(João Brígido)
Um editor me pediu um escrito natalino para um jornal. Pensei num cartão, numa carta, numa cartona. Imaginei uma virgem e seu filho. Vasculhei a Bíblia, minha biblioteca. Cheguei a ler um auto pastoril. E terminei na Antologia de João Brígido. Passei o dedo pelo índice e fui dar na crônica “Uma manhã de Noel”. O livro tem quase seiscentas páginas. Parece-me ser esta a única crônica do livro, compilado pelo poeta Jáder de Carvalho, a tocar o tema do 25 de dezembro.

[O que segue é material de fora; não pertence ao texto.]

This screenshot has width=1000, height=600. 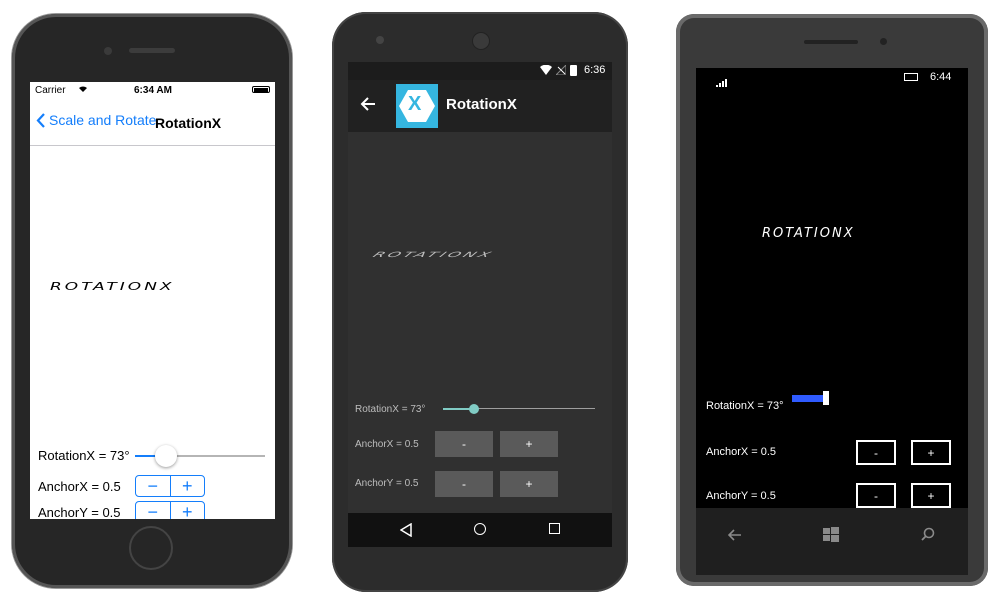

O livro é raro, porque publicado em 1969, em Fortaleza. E, não fosse ele, a crônica natalina de João Brígido seria mais desconhecida ainda, uma vez publicada apenas em jornal. Exatamente em 27 de dezembro de 1916.
O cronista narra uma noite de Natal “calma, festiva e boa”, sem “um atrito qualquer que merecesse reparo de censor menos indulgente.” Esperavam-se, talvez, distúrbios populares. A seca do ano precedente motivaria o famoso romance O Quinze, de Rachel de Queiroz.
“Uma manhã de Noel” comenta uma noite de Natal em Fortaleza, então pequena cidade de poucos milhares de habitantes. Segundo o cronista, mais de 25 mil pessoas saíram às ruas para aguardar a estrela-d'alva, costume quase desaparecido. E detalha a festa: “bebeu-se e muito e comeu-se do que reatava na terra; cantou-se, vozearam as bandas de música militares; franquearam-se todos os logradouros públicos e tudo foi alegria, esperança e seguridade” (...)
No Natal ainda se bebe e come, pelo menos uma parte da população. No entanto, já não se canta, nem se vêem bandas de música. Nas igrejas ainda se rezam missas do galo? Algumas famílias certamente continuam a matar perus. O cronista escreveu, no penúltimo parágrafo: “quem possui tantos dotes d’alma um dia possuirá a terra.” Passados tantos natais do louvor e da profissão de fé de João Brígido, muitas secas expulsaram o homem cearense e nordestino de suas terras; muitos romances foram escritos tendo por cenário a terra nordestina e por tema a seca, cujo ponto culminante é o Vidas Secas; muitos políticos chegaram ao poder sob promessas demagógicas de transformar o Nordeste do Brasil em um paraíso. Os sertanejos, no entanto, têm lutado pela terra. Se a mansidão é um “dote d’alma”, isso é lá com Papai Noel.